Currency and stock markets have been on a roller-coaster ride during the referendum campaigning, plunging over the past fortnight as a succession of polls showed a Brexit lead. 

The Post Office said overall currency sales in its branches and online were up 74 per cent since the weekend. Online, sales were up 381 per cent on the same day a year ago.

Right call?: The pound has now leapt 1.2 per cent against the dollar to $1.4880, its highest level since December, but have currency traders called it correctly or have they been too reliant on the bookies?

Travelex said its online currency orders had increased by 30 per cent from June 14 to June 21. 

But it is not just holidaymakers worried about losing out in the face of a Brexit vote.

In the City of London banks - including UBS, HSBC, Morgan Stanley and Bank of America Merrill Lynch - have written to clients telling them to prepare for disruption once the EU referendum result is declared.

According to an article in the Times today, the banks said that they could not guarantee to 'make a market' by acting as intermediaries between buyers and sellers. 

Explains the wait:Queues formed outside foreign exchange shops today as Britons rushed to buy currency ahead of the EU referendum vote.



If so, the Bank of England might have to step in to buy assets as a 'market maker of last resort', as it did in 2009.

Voting got underway this morning amid torrential downpours as analysts said that currency traders have been using the bookies and polls to gauge the likely referendum result. 

A phone survey from ComRes for ITV gave the Remain camp 54 per cent of the vote compared to Leave's 46 per cent, while YouGov had victory at a much slimmer margin with just 51 per cent voting to Remain against Leave's 49 per cent.  

The last poll from IPSOS Mori put Remain in the lead with 52 per cent, while the Leave camp was at 48 per cent. 

At the same time a Remain vote is now 84 per cent on according to odds compiled by Betfair, compared to 22 per cent for Leave. Ladbrokes puts the chance of Brexit at only 27 per cent. 

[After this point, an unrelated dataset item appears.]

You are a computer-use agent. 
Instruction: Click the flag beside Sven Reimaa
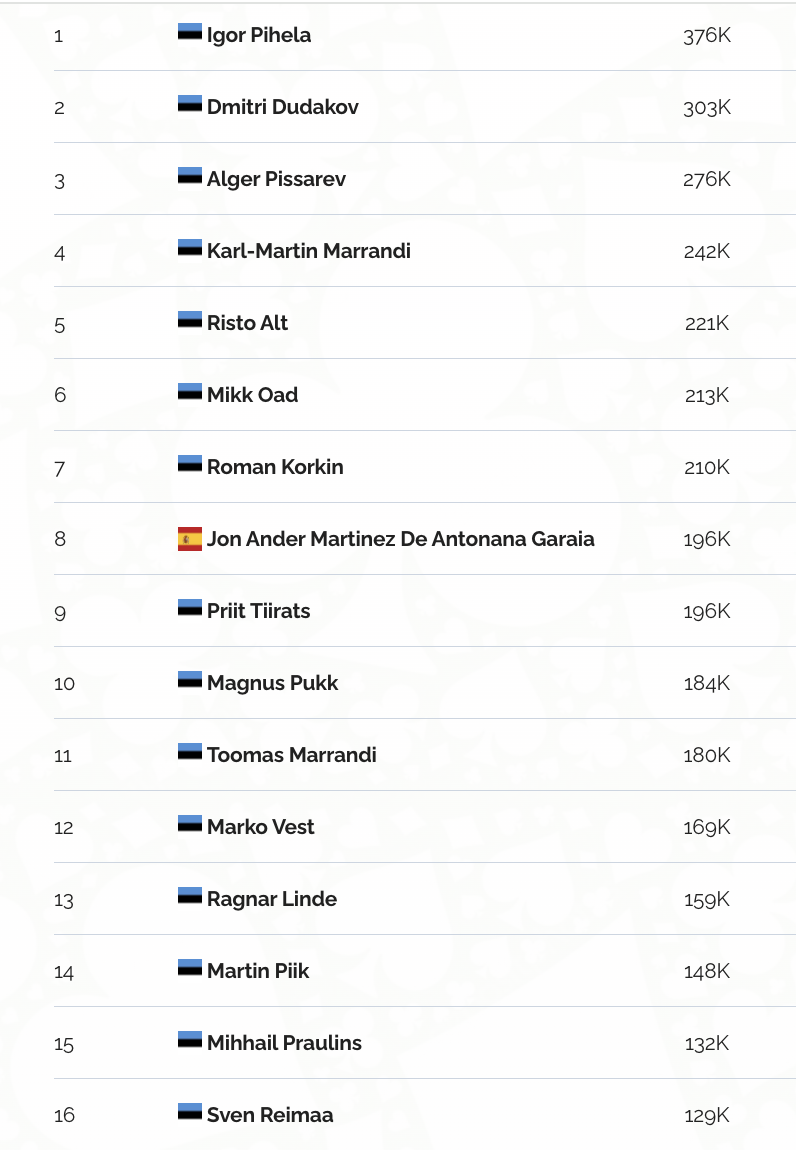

FXTM chief market strategist Hussein Sayed said: 'The markets are being completely reliant on the predictions from the bookies, which strongly expect Remain to win the referendum.'

He added: 'There is currently no real explanation to provide as to why city firms are confident on a remain outcome, although it does appear to me as if the correlation between the probability from bookmakers is what is being mirrored in the markets. 

'The risk with this is that the market are currently discounting against the repeated indications from preliminary polls that have indicated again and again that the outcome should be close.'


And worryingly the polls have also revealed that as many as 17 per cent of voters are still undecided about whether they will vote Remain or Leave and this has made many in the City nervous.